Comme son personnage, Vincent parle à ce grand-père inconnu. « Je pense à lui, affirme-t-il. Quand je suis triste, je lui parle. Ça me fait du bien, même si je sais qu’il n’est pas là matériellement, devant moi. Il peut me réconforter, même s’il ne dit rien. »

Changements de vie

PHOTO MARCO CAMPANOZZI, LA PRESSE

Vincent feuillette Entre ici et là-bas, dont il est le héros.

« Fonfon est né d’un deuil, c’est fou pareil, souligne Véronique. Des fois, je me dis que si notre père n’était pas mort, je serais dans un orchestre ou en train d’enseigner la musique. » En 2007, Véronique venait de finir une maîtrise en clarinette classique. Valérie, qui était enseignante, est devenue autrice à temps plein – elle compte près de 40 titres. Quant à Marie-Claude, elle travaille en relation d’aide. « On ne serait peut-être pas en train de vivre de nos passions, présentement », ajoute Valérie.

Pour ce qui est de Vincent, il a hérité d’une rosette rebelle dans sa chevelure, comme André. « Peut-être qu’on a voulu lui attribuer plein de choses parce qu’on était en deuil, mais Vincent est arrivé avec une espèce de sagesse », dit sa mère.

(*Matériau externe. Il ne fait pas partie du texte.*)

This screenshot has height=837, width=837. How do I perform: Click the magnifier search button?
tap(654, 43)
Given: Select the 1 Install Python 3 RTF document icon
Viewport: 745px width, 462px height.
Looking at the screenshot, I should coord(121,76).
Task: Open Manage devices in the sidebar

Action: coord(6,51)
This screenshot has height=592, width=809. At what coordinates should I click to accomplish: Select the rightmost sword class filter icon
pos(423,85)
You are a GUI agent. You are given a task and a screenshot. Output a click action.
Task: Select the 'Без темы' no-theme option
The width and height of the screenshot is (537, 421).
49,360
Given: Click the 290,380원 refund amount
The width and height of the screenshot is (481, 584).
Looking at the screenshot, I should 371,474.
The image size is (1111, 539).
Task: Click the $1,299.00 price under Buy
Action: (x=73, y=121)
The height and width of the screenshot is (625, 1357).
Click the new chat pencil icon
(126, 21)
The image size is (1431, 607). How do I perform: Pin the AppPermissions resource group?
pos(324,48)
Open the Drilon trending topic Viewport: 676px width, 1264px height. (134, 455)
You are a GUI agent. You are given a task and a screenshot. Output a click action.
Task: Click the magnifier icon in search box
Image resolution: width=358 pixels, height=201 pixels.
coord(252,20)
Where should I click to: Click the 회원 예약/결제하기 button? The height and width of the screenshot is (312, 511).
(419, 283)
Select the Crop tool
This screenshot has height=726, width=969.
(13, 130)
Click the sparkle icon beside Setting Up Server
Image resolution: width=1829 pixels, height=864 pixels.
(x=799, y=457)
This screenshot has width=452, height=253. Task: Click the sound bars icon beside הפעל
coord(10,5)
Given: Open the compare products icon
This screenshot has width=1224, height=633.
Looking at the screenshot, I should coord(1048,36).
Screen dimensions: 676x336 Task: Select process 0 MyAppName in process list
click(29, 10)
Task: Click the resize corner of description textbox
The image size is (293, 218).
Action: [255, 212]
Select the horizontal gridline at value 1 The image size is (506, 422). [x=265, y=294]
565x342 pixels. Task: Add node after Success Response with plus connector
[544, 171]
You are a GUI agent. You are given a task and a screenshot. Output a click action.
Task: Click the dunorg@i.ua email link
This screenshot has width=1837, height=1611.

La mort du patriarche a secoué – et vivifié – la famille. « Pour moi, la vie s’arrête à 52 ans – et j’ai 37 ans, confie Véronique. Ce n’est pas vrai que je vais gaspiller des années. On n’est à l’abri de rien, comme tout le monde. J’ai peut-être eu un léger traumatisme, mais ça me motive. » Valérie ajoute : « On se dit : ne perds pas ton temps et profites en. Aie des valeurs et essaie de les respecter, en t’amusant. »

Attachement précieux

Vincent a le meilleur des confidents. Il peut lui parler quand il veut. Jamais il ne révélera ses secrets. Pourquoi ? Parce que son confident (son père ou son grand-père, chacun imagine ce qu’il veut...) est mort avant sa naissance. Comme il ne le connaît pas, il croit ne pas avoir le droit d’être triste de son départ. Les adultes lui parlent peu de la mort, que Vincent imagine comme un précipice. « La mort est pleine de peut-être, mais la vie aussi », observe-t-il. Émouvant et beau, cet album aborde un thème original – le deuil d’une personne chère, même si on ne l’a pas connue.

PHOTO FOURNIE PAR L’ÉDITEUR

Entre ici et là-bas, texte de Valérie Fontaine, illustrations de Ninon Pelletier, Éditions Fonfon

Entre ici et là-bas. Texte de Valérie Fontaine. Illustrations de Ninon Pelletier. Éditions Fonfon. Dès 4 ans.